Moreover, the CPT code should be mapped to a LOINC Code from the Settings. To map a LOINC with the CPT code, navigate to Settings > Billing > Procedure. Select the CPT code and navigate to the ‘Edit Procedure’ tab. Under the ‘Procedure Components’ heading, add a Code, LOINC and Description and click on the ‘Add’ button.

Once done, click on ‘Save’. 

Procedure Components
  • Patient > Provide Note > Clinical > History > Medical History. Open the ‘Procedure/Tests tab’, search for Procedure/Test and click on the ‘Accept’ button.
Medical History 

Note:

Please ensure that the LOINC code is mapped to Medical Test from the Settings. To map a LOINC with the Radiology Test, navigate to Settings > EHR > Medical Tests. Click on the ‘Add’ button. Enter the Medical Test Name, Description, Code System (LOINC), LOINC Code and Category (Radiology). Once done, click on the ‘Save’ button.

Add Medical Test

2. Patients with ‘Optic Disc Exam for Structural Abnormalities’ diagnostic study performed with result. The diagnostic study should be performed during the primary open angle glaucoma encounter. To document a diagnostic study performed, use any of the following three workflows:

  • Patient > Clinical > Evaluations.
  • Patient > Clinical > Orders & Results > Radiology.
  • Patient > Provide Note > Clinical > History > Medical History.
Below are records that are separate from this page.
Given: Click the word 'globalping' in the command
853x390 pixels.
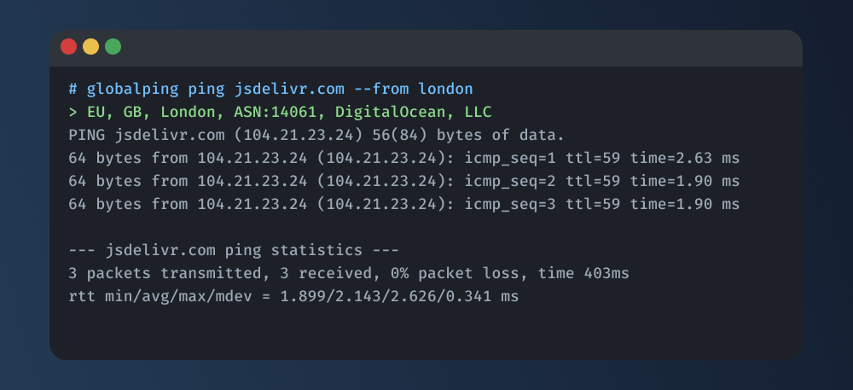Looking at the screenshot, I should pos(128,89).
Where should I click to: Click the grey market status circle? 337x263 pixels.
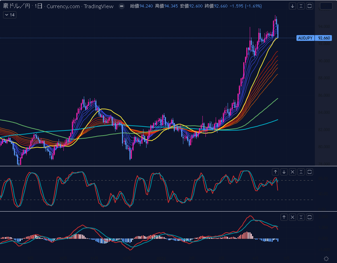[122, 6]
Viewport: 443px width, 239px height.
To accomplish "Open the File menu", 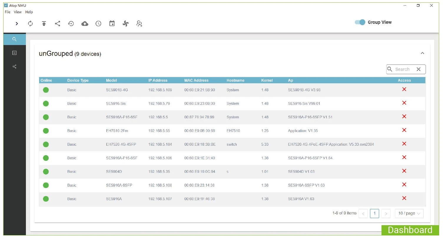I will click(x=8, y=12).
For Denominator Exception:

Include patients fulfilling any of the following criteria:

  • Patients with ‘Cup to Disc Ratio’ diagnostic study not performed with a medical reason recorded. The medical reason should be documented during the primary open angle glaucoma encounter. To document a diagnostic study not performed, use the workflow Patient > Clinical > Evaluations. Click ‘+Add’ and search for the diagnostic study. Select ‘Not Done’ from the ‘Status’ dropdown and select a reason from the ‘Reason’ dropdown. Then click ‘Sign’ or ‘Save’.
Evaluation
  • Patients with ‘Optic Disc Exam for Structural Abnormalities’ diagnostic study performed with a medical reason recorded. The medical reason should be documented during the primary open angle glaucoma encounter. To document a diagnostic study not performed, use the workflow Patient > Clinical > Evaluations. Then click ‘Sign’ or ‘Save’.